Don’t believe me? Want to know how big of a difference a kick-ass landing page makes? Huge. Think about it like this. I’ve seen top-performing landing pages convert upwards of 10 percent to 20 percent of visitors into leads or sales. By contrast, a generic Contact Us page on a plain-vanilla website will typically convert anywhere from 1 percent to 3 percent. I’ll save you the time by doing the math for you: This means you’ll covert anywhere from three to 20 times more visitors. Do those numbers turn your head? If so, read on for some tips on how to build a landing page that kicks butt.

  1. KISS, or Keep It Simple Stupid—Generally, when it comes to landing pages less is more. Essentially, keeping visitors focused on the key message is the name of the game. This means eliminating all extraneous details not directly related to the campaign at hand. Links to other pages? Delete them. Fancy and distracting design. Change it. Lots of extra content about your firm? Gone.
  2. Headline—When visitors arrive on your landing page, you’ve got at most 15 seconds (and probably a lot less) to grab their attention. And nothing grabs someone’s attention better than a catchy and hard-hitting headline. According to Jeff Ginsberg (@mktgexperiments), landing page headlines should “emphasize what the customer gets rather than does and be customer-focused.” Couldn’t agree more. If you’re new to the headline game, don’t try to reinvent the wheel. Check out successful campaigns and see what they used. Get a sense of what other marketers are doing, and remember that imitation is sometimes the sincerest form of flattery.
  3. Call-to-action—If you spent your hard-earned marketing bucks to drive someone to your landing page in the first place, bet your bottom dollar it’s because you want them to do something—express interest in your products or services by filling out a Web form, buy your product by whipping out a credit card and clicking submit on a shopping cart, etc. With that in mind, make sure your landing page contains a clear, concise and effective call-to-action that encourages the prospect to follow through and close the loop.
  4. Form—Unless you’re running a branding campaign—in which case you wouldn’t even need a landing page, right?—at the end of the user-engagement process you want to visitor to fill out some sort of Web form. Call it what you will—lead form, shopping cart and so on—but the act of filling out or not filling out this one vital page element is what will ultimately be used as a Key (if not the Key) Performance Indicator (KPI) that determines how well your campaign performed. When it comes to Web forms, the shorter the better. Fact is, nothing turns off or scares away Web visitors more than a long and imposing Web form. So make it short, sweet and to the point. Oh, and if possible, using technology such as Personalized URLs (PURLs) that pre-fills as many of the form fields as possible. Remember, the less there is to do, the greater the chance it gets filled out in the first place.

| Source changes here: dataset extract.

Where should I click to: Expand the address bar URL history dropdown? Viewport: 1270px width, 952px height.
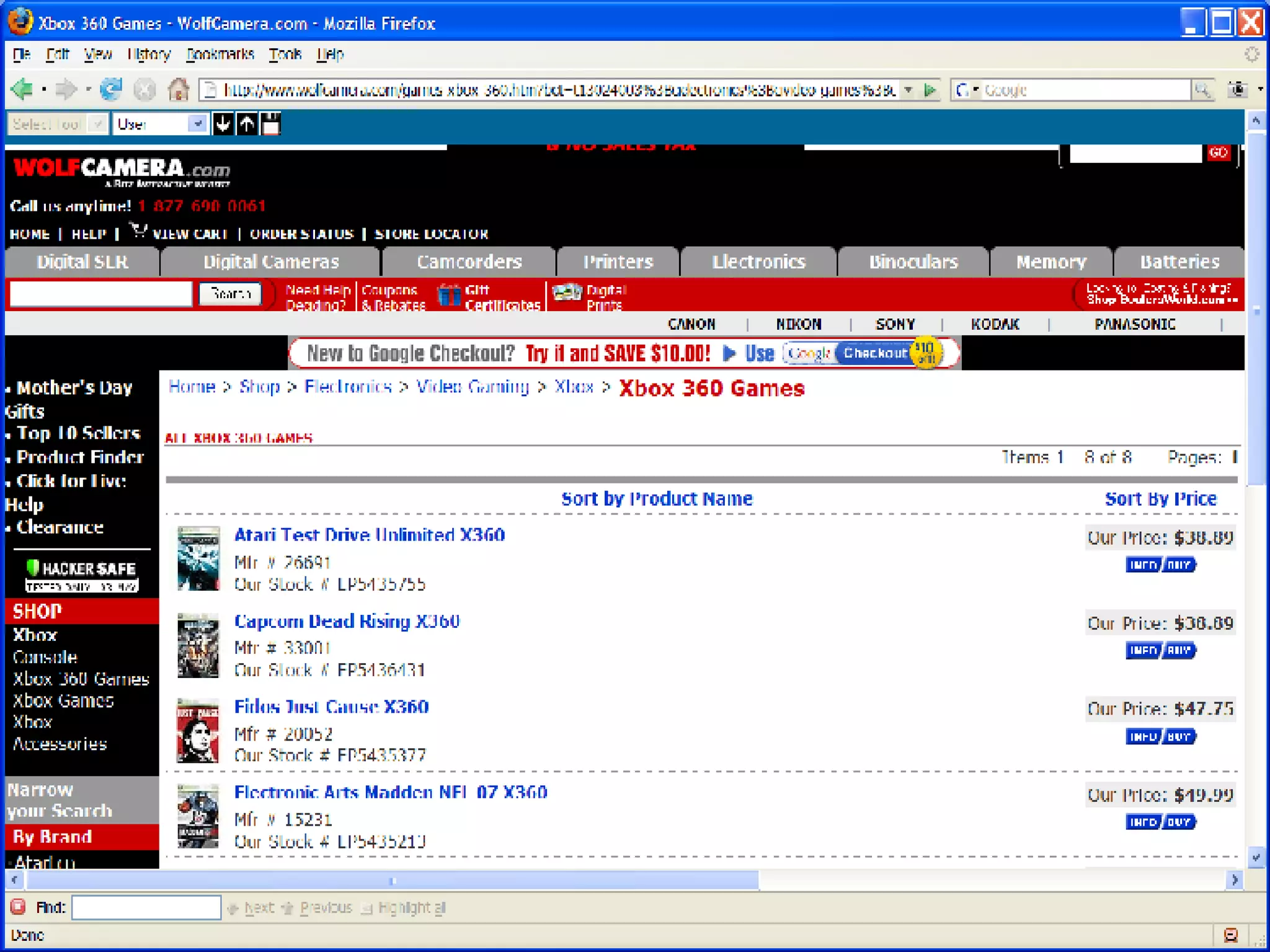[908, 90]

  5. Advertise security—Nobody likes to submit information on a website they don’t trust. In other words, flaunt your security credentials. If your page is secure and encrypted (SSL), make sure the security certificate is displayed prominently on the landing page. And if there are other security features your firm follows, darn right you should display them, too.
  6. Build credibility—Similarly to the last point, prospects fill out forms on landing pages because they trust the vendor. This means that it’s your job to tell your brand’s story in a clear, concise and compelling manner. The trick to this point is that because we’re talking about a landing page, you don’t have too much real estate in which to tell your story. In other words, talk about what make your firms and its products unique, but don’t waste too much space or verbiage doing so. If you want to tell a customer testimonial or testimonials, make them short and to the point.

Okay, I guess those are my best tips for landing pages. So go out and build some good ones. Trust me, you won’t regret it.